• _Written task_
Reproduce the data below with every "dropdown" switched to "selector", leaving all else unchanged.
>> begin Data section
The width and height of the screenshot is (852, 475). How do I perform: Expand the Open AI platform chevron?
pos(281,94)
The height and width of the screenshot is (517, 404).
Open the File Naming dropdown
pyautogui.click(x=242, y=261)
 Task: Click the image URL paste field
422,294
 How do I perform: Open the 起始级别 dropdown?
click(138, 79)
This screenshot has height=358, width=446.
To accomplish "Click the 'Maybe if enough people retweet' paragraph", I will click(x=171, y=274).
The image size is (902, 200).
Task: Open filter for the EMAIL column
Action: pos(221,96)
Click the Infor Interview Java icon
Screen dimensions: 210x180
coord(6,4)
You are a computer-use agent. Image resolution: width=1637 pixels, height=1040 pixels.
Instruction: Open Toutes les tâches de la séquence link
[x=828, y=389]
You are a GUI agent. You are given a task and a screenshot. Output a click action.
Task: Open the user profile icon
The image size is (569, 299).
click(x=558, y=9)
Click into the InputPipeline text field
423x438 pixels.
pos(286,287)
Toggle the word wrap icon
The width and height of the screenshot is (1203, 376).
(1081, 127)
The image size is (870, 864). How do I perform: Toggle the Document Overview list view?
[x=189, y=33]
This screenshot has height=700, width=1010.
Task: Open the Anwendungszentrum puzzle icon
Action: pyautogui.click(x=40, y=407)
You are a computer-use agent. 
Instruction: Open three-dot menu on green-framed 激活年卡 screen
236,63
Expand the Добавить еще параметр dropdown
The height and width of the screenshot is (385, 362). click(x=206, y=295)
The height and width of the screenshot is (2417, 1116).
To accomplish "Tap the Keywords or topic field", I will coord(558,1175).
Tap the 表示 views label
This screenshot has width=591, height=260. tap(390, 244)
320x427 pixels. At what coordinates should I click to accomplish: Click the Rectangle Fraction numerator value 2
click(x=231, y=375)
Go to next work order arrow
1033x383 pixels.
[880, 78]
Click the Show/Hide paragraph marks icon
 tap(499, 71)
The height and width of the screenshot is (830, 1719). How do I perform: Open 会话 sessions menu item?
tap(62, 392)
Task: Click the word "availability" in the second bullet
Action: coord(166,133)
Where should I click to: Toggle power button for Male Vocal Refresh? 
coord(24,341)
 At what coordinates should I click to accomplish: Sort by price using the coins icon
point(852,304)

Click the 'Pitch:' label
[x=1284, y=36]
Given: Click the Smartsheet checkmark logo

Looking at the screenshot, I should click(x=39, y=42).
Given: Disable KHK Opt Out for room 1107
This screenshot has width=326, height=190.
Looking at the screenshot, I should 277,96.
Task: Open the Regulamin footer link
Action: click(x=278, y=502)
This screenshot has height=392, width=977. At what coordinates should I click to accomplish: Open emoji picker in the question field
>> end Data section
• _The reply_
The width and height of the screenshot is (852, 475). How do I perform: Expand the Open AI platform chevron?
pos(281,94)
The height and width of the screenshot is (517, 404).
Open the File Naming selector
pyautogui.click(x=242, y=261)
 Task: Click the image URL paste field
422,294
 How do I perform: Open the 起始级别 selector?
click(138, 79)
This screenshot has height=358, width=446.
To accomplish "Click the 'Maybe if enough people retweet' paragraph", I will click(x=171, y=274).
The image size is (902, 200).
Task: Open filter for the EMAIL column
Action: pos(221,96)
Click the Infor Interview Java icon
Screen dimensions: 210x180
coord(6,4)
You are a computer-use agent. Image resolution: width=1637 pixels, height=1040 pixels.
Instruction: Open Toutes les tâches de la séquence link
[x=828, y=389]
You are a GUI agent. You are given a task and a screenshot. Output a click action.
Task: Open the user profile icon
The image size is (569, 299).
click(x=558, y=9)
Click into the InputPipeline text field
423x438 pixels.
pos(286,287)
Toggle the word wrap icon
The width and height of the screenshot is (1203, 376).
(1081, 127)
The image size is (870, 864). How do I perform: Toggle the Document Overview list view?
[x=189, y=33]
This screenshot has height=700, width=1010.
Task: Open the Anwendungszentrum puzzle icon
Action: pyautogui.click(x=40, y=407)
You are a computer-use agent. 
Instruction: Open three-dot menu on green-framed 激活年卡 screen
236,63
Expand the Добавить еще параметр selector
The height and width of the screenshot is (385, 362). click(x=206, y=295)
The height and width of the screenshot is (2417, 1116).
To accomplish "Tap the Keywords or topic field", I will coord(558,1175).
Tap the 表示 views label
This screenshot has width=591, height=260. tap(390, 244)
320x427 pixels. At what coordinates should I click to accomplish: Click the Rectangle Fraction numerator value 2
click(x=231, y=375)
Go to next work order arrow
1033x383 pixels.
[880, 78]
Click the Show/Hide paragraph marks icon
 tap(499, 71)
The height and width of the screenshot is (830, 1719). How do I perform: Open 会话 sessions menu item?
tap(62, 392)
Task: Click the word "availability" in the second bullet
Action: coord(166,133)
Where should I click to: Toggle power button for Male Vocal Refresh? 
coord(24,341)
 At what coordinates should I click to accomplish: Sort by price using the coins icon
point(852,304)

Click the 'Pitch:' label
[x=1284, y=36]
Given: Click the Smartsheet checkmark logo

Looking at the screenshot, I should click(x=39, y=42).
Given: Disable KHK Opt Out for room 1107
This screenshot has width=326, height=190.
Looking at the screenshot, I should 277,96.
Task: Open the Regulamin footer link
Action: click(x=278, y=502)
This screenshot has height=392, width=977. At what coordinates should I click to accomplish: Open emoji picker in the question field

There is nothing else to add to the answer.